Given records:

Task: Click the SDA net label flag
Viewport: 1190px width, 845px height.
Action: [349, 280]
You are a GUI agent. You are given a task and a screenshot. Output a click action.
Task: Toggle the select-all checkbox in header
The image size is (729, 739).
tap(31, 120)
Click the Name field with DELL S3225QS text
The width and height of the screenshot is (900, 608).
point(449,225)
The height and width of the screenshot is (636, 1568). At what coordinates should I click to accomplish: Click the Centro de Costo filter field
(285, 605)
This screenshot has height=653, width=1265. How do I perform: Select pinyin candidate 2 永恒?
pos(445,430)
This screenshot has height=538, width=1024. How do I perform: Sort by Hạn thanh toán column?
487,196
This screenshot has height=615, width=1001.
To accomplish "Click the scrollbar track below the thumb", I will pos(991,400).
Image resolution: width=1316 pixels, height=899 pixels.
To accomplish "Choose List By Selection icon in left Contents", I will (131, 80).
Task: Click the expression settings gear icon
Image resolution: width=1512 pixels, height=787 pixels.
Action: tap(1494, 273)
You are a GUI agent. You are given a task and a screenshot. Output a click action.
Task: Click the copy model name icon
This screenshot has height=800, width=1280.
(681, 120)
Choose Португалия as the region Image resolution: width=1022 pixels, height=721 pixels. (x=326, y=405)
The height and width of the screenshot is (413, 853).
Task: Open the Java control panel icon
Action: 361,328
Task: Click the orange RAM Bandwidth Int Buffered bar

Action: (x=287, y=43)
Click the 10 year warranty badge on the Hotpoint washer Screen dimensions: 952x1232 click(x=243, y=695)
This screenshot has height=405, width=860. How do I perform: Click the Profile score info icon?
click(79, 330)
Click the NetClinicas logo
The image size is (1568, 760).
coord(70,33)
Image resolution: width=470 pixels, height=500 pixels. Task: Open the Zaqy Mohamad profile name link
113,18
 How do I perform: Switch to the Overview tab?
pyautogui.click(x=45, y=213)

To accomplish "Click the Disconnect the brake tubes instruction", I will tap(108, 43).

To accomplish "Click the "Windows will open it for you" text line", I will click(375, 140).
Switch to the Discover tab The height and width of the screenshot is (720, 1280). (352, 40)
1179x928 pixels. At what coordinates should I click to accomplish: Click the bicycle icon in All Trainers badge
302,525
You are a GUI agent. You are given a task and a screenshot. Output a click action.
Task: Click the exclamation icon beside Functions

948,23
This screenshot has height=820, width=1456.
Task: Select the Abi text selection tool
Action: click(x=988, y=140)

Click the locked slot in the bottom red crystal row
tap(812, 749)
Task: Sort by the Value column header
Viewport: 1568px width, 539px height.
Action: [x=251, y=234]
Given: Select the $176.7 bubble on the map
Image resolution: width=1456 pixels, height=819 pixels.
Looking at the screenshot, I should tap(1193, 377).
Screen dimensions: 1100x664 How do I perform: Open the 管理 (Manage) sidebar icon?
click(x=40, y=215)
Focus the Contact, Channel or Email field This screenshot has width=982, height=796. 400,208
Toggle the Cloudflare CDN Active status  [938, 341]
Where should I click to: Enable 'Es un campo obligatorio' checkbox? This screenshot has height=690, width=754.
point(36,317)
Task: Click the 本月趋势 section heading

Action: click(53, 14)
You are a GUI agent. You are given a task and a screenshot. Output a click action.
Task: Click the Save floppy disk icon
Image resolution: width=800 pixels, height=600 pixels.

Exercise goal: Sift through the material above and copy the lines that contain the word "header".

Task answer:
Task: Toggle the select-all checkbox in header
Task: Sort by the Value column header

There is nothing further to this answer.